▶ [What you have to do]
Echo the butchery article word for word, from "Butchery is a" to "the expatriate community.".

▶ [Study text]
*** Block opens ***
Butchery is a hot trend in the West, where classes for amateurs are commonplace. But Hong Kong has been slow to catch on. Visiting butchers from Italy have hosted dinners here, and The Butchers Club offers a basic course, complete with wine and a meal afterwards, with some success.
Even though knife skills are just as important in Chinese cuisine, the butchery trend has remained the purview of the expatriate community.
"It's all about following the seams," says Ned Nolan, a butcher at The Butchers Club restaurant group. "If you're cutting meat, you're probably doing it wrong."
He teaches students how to portion a chicken, prepare a lamb shank, and skin, and then wrap a slab of pork belly.
Although he is full of advice of what to do with every part of the beast, the focus is on prime cuts such as the loins and chops. The idea is to get to the best meat, and leave as much of it as possible, free of bones, and looking recognisable as a steak, tenderloin, or chop.
The work requires a good knowledge of the anatomy of the animal, as well as skill with the sharp boning knife used to work the meat away from the bone.
*** Block closes ***
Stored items
*** Block opens ***
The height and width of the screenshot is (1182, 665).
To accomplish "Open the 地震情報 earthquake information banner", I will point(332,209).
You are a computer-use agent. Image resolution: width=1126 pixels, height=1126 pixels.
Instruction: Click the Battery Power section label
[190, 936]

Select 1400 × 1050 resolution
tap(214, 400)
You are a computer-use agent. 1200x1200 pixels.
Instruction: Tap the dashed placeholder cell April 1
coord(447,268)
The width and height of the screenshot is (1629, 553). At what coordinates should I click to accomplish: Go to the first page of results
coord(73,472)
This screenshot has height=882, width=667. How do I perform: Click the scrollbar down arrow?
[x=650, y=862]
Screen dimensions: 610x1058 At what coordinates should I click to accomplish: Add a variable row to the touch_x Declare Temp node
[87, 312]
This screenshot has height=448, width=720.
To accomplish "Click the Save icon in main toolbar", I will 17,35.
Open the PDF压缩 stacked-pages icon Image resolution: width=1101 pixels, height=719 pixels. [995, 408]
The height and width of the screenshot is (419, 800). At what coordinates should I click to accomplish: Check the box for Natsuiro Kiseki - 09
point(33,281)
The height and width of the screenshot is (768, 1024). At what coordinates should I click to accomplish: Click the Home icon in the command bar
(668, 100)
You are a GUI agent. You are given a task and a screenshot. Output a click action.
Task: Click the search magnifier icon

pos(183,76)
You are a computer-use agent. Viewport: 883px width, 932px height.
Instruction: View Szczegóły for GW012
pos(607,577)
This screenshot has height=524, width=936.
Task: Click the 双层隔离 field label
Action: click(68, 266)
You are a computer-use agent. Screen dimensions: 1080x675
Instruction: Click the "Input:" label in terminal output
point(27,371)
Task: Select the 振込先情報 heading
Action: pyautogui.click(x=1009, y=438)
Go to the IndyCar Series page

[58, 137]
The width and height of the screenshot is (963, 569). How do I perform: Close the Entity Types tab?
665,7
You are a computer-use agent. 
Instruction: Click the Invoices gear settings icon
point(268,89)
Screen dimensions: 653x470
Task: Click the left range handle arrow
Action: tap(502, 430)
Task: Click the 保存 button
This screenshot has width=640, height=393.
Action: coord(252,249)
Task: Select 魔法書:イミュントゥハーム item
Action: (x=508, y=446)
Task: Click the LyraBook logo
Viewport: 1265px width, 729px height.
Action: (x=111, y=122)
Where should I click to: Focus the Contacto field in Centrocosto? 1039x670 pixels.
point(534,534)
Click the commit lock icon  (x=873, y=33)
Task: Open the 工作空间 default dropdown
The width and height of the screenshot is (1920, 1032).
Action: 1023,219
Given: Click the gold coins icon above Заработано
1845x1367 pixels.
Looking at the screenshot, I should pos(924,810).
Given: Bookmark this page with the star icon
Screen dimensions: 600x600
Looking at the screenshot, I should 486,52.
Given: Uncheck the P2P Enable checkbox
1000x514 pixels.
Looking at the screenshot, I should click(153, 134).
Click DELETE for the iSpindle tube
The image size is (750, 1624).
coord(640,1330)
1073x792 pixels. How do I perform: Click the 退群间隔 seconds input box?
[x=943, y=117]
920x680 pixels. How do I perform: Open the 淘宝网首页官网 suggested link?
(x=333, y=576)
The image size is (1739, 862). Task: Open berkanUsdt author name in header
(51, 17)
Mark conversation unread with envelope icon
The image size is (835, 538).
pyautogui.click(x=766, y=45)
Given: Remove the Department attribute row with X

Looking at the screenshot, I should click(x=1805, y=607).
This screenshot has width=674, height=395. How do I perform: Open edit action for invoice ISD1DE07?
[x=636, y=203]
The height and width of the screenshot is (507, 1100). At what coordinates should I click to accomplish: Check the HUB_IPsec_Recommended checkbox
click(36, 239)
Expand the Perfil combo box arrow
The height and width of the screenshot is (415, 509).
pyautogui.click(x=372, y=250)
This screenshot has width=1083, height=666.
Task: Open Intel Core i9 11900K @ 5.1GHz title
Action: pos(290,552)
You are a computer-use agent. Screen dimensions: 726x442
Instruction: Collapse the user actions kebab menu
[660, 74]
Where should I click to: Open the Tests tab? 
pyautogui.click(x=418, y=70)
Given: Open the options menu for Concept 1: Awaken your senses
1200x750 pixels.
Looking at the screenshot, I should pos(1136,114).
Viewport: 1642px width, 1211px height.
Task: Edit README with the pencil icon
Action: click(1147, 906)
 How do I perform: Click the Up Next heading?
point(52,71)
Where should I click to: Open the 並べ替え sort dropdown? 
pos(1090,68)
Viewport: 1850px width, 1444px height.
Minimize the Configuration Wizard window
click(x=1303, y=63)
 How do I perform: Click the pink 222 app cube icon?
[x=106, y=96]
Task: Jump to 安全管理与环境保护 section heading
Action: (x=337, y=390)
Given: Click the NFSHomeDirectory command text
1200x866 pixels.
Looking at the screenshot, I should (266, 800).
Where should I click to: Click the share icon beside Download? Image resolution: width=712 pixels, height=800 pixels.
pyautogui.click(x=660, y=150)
*** Block closes ***
▶ [Answer space]
Butchery is a hot trend in the West, where classes for amateurs are commonplace. But Hong Kong has been slow to catch on. Visiting butchers from Italy have hosted dinners here, and The Butchers Club offers a basic course, complete with wine and a meal afterwards, with some success.
Even though knife skills are just as important in Chinese cuisine, the butchery trend has remained the purview of the expatriate community.